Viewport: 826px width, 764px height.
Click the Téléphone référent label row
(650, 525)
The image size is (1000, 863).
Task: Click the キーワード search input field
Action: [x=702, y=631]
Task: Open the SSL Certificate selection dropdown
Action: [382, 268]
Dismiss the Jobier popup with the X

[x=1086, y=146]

- Task requirements -
Would you copy out each record precisely as it stands?

- Result -
Viewport: 826px width, 764px height.
Click the Téléphone référent label row
(650, 525)
The image size is (1000, 863).
Task: Click the キーワード search input field
Action: [x=702, y=631]
Task: Open the SSL Certificate selection dropdown
Action: [382, 268]
Dismiss the Jobier popup with the X

[x=1086, y=146]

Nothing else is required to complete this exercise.